EXTRACT PROVIDED
Content starts
MOSCOW, Idaho – Return on investment is highly prized at a place like the University of Idaho. The Vandals never enjoy the security of a money clip fat with $100s. They take on the challenge of NCAA Division I athletics with a pocketful of singles.
Someone like Damen Thacker is the prime example of maximizing resources.
Offered a chance to walk on to the basketball team last year after two years at Walla Walla Community College, Thacker ended up starting 23 games, averaging 6 points, 2.5 rebounds and 1.2 assists.
As a senior, he has improved those numbers to 11.6 points, 3.1 rebounds and 2.6 assists per game.
Only now is Idaho having to pay for that production. Thacker was awarded a scholarship on his birthday this month.
“It definitely helps. I am so thankful for being put on scholarship. Having tuition and books covered, not worrying financially helps dramatically,” Thacker said.
In walk-ons, Idaho coach Zac Claus said he is “looking for zero-issue guys. They have to do a terrific job in the classroom.”
Claus added they have to be good citizens and teammates, hoping “they will have a skill set that will bring positive things to our team.”
The Vandals are trying not to be overwhelmed by a 0-11 start that included disheartening near-misses against Washington State, Northern Arizona and Southern Utah in nearly empty gyms and arenas bereft of fans who could provide energy to a struggling team. Thacker is a mature, steadying presence and a competitive model for teammates.
“As an older guy and a senior, he knows what it takes, how hard it is to win at this level,” Claus said.
Content ends
(Records drawn from a dataset)
Content starts
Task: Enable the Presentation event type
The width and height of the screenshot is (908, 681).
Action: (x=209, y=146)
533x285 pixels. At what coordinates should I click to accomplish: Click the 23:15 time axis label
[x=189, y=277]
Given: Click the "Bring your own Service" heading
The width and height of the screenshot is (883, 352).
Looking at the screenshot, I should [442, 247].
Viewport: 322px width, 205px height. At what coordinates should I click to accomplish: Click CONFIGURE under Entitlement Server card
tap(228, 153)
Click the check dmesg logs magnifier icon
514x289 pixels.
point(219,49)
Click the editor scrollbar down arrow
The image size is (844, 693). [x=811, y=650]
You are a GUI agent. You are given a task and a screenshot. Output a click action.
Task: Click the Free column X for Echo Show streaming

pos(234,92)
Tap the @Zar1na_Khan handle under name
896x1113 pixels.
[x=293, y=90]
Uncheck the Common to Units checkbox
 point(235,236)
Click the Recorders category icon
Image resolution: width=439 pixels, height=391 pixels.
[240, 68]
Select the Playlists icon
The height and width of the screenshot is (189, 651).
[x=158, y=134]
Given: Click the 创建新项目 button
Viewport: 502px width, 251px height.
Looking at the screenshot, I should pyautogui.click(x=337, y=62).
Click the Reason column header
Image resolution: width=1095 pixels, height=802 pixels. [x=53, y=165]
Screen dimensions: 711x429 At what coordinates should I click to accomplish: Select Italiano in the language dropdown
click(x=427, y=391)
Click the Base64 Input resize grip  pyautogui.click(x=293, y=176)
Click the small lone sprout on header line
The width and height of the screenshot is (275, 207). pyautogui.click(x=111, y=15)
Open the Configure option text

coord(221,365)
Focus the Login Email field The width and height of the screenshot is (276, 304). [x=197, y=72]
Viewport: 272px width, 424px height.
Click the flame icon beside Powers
Content ends
WORK REQUEST
Continue the article about Damen Thacker and the Idaho Vandals basketball team from the point where it stops.

ANSWER SPACE
“The young guys look up to him,” he added. “He sets a tone. We have asked him to do more from a scoring standpoint from a year ago, and he has embraced the opportunity to be one of our best defenders.
“(He) has definitely brought a level of toughness to what we do.”
Football might have something to do with that.
Basketball players who come from a football background seem to have an enhanced ability to apply force on the court.
They don’t get bumped off the ball and are hard for an offensive player to move. They stand up to contact and take charges, and on offense they power through diffident defenders.
Thacker played football and baseball in addition to basketball at Mountain View High School in Meridian, Idaho, and played in the Babe Ruth World Series as a 13-year-old. At various times, he thought either of those sports would give him a chance to play in college before focusing on basketball as a senior.
“I was a free safety on defense in high school. I’ve never been one to shy from hitting somebody,” Thacker said.
In basketball, the echo of the football player still resonates.
“Defense is a part of my game,” he said. “It separates me from the next person. I’m not shy about taking charges or trying to keep someone in front of me.”
At 175 pounds, Thacker is strong enough to play that way, but he is on the south side of 6 feet.
“I’m the guy who has to remind him from time to time that he is only 5-10,” Claus said. “A 15-foot jump shot in space is better than trying to force the ball around somebody who is 6-10.”
Before joining the Vandals, Thacker was an AAU teammate of Idaho’s scoring leader from last season, Trevon Allen, who is playing professionally in Poland. Through XBox, the two remain close.
“Me and Trevon talk quite regularly,” Thacker said. “We play XBox a lot, even though there is a 9-hour time difference. Even before he played pro, he was a great mentor and friend to me.”
Allen has provided valuable insight on the pro basketball lifestyle.
“He has given me a decent feel for what it would be like. If I get the chance, I would love to keep playing. That’s the dream,” Thacker said.
In the meantime, Thacker is afflicted with the typical college student’s angst about the future.
“I don’t even know what’s going to happen next week,” he said. “I talk to my parents all the time about what I’m going to do next year.”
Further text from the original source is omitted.